The first line uses zero as the seed element to start the sequence. Each next element adds one to its predecessor, resulting in the sequence 0, 1, 2, 3, ... of natural numbers. The second line takes it one step further to define the sequence 0, 1, ­1, 2, ­2, 3, ­3, ... of all integers. This shows that each element in the sequence is calculated based on the previous one, and only when necessary.

With this, you defined your first infinite sequence. This is only possible due to lazy evaluation; there is no way to actually store a data structure of all natural numbers in memory.

To illustrate the difference between lazy sequences and eager collections, let us look again at the minimal example that performs a chain of functions on a list of cities.

val cities = listOf("Washington", "Houston", "Seattle", "Worcester", "San Francisco")
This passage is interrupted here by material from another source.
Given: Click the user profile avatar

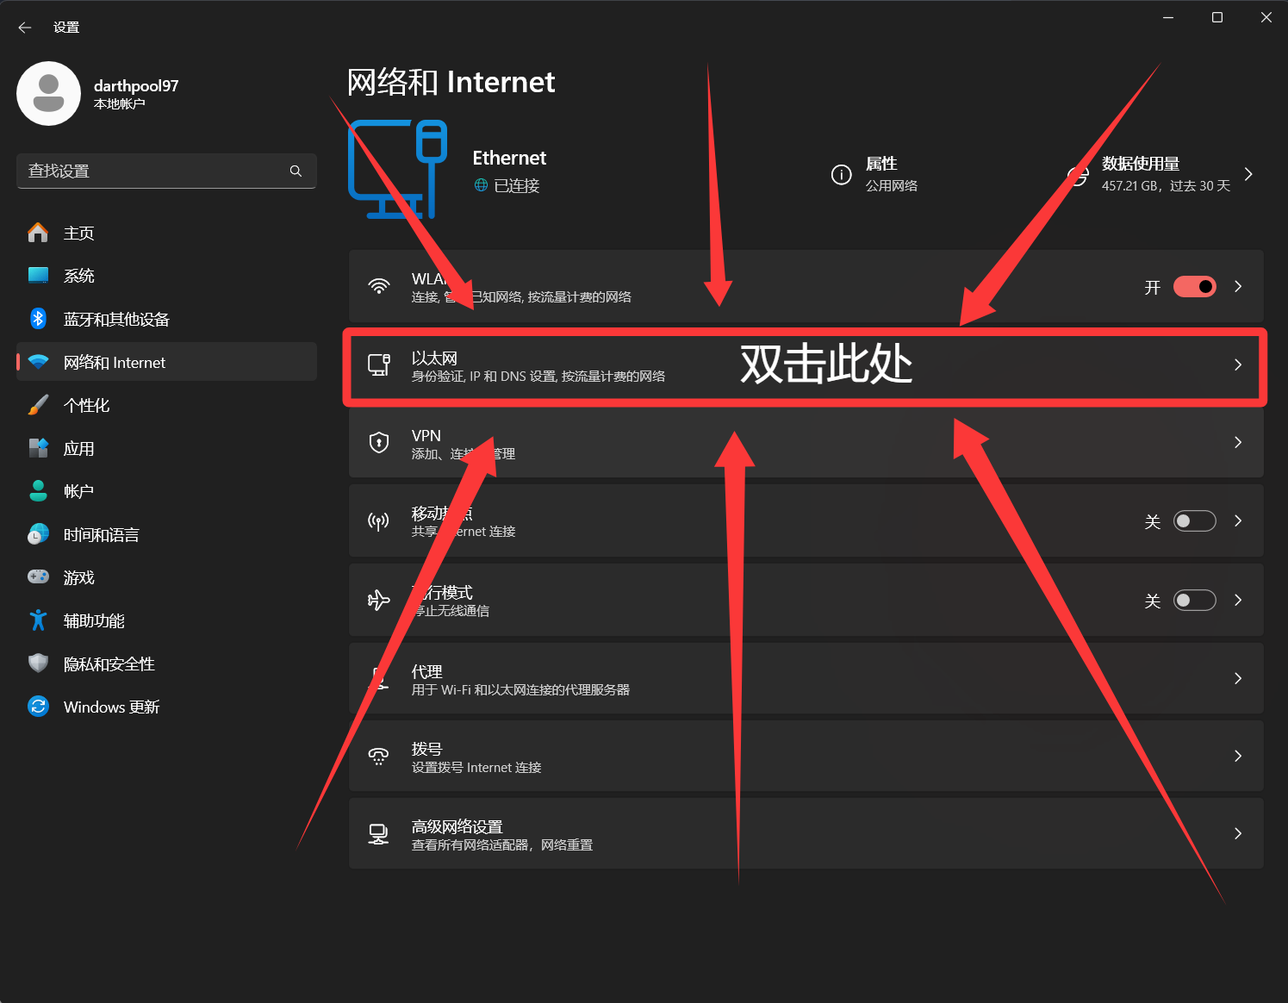Looking at the screenshot, I should click(x=49, y=94).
cities.filter { println("filter: $it"); it.startsWith("W") } 
    .map { println("map: $it"); "City: $it" } 
    .take(2) 

If using normal collections, each function in the chain is fully evaluated, the intermediate result is stored in an object, and only then the next function is executed.
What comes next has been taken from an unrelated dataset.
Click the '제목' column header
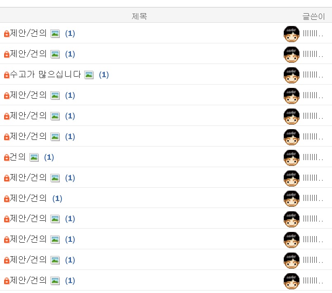Viewport: 332px width, 293px height. [139, 17]
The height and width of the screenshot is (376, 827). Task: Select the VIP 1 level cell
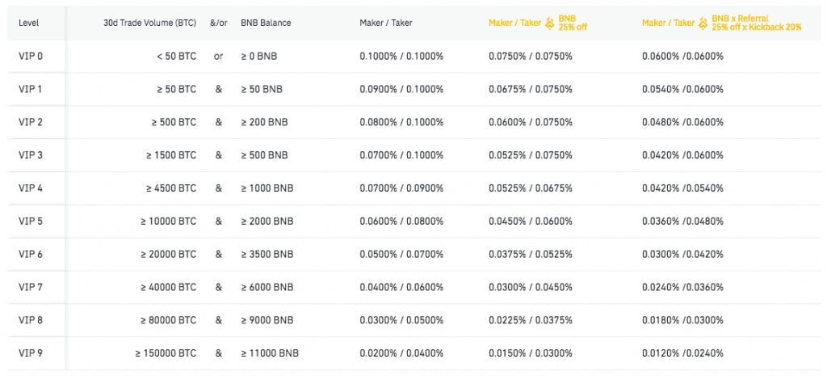(x=30, y=89)
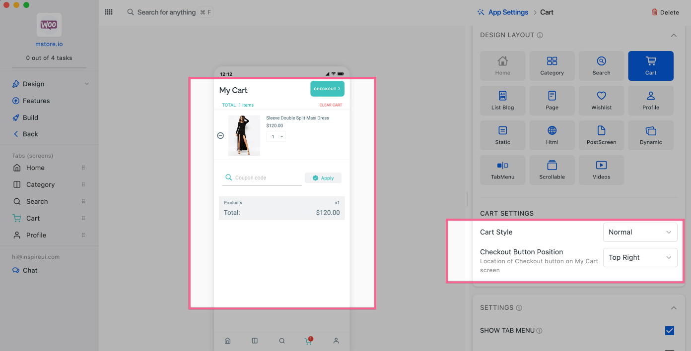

  1. First, filter iterates over the whole collection, leaving only Washington and Worcester. These are stored in a new list as an intermediate result.
  2. Then, map is called on this intermediate list of two elements, mapping each to a string with a "City: " prefix. Another list is created to store this next intermediate result.
  3. Finally, take returns another newly created list as the result.
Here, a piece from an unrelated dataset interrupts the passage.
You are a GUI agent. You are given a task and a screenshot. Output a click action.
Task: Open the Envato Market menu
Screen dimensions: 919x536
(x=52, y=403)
Thus, this produces the output due to eager evaluation.

filter: Washington
filter: Houston
filter: Seattle
filter: Worcester
filter: San Francisco
map: Washington
map: Worcester

With sequences, the processing is very different. Each element goes through the chain one by one.

cities.asSequence()
    .filter { println("filter: $it"); it.startsWith("W") }
    .map { println("map: $it"); "City: $it" }
    .take(2) 
    .toList()

Here, a call to asSequence is included and also a call to toList as the terminal operation. Without such a terminal operation, no computation would be performed due to the laziness.

filter: Washington
map: Washington 
filter: Houston
filter: Seattle
filter: Worcester
map: Worcester

First, you can see that each element goes through the chain of functions one by one. Thus, there is no need to store intermediate results. Second, it becomes obvious that map is only performed on elements passing the filter (this is also the case in eager evaluation). Lastly, due to taking only two elements, the last element (San Francisco) is not processed at all. This is different from eager evaluation and is the second reason why sequences can improve performance.

Now it becomes clear why sequences tend to improve performance for large collections or when performing expensive operations that are partly unnecessary.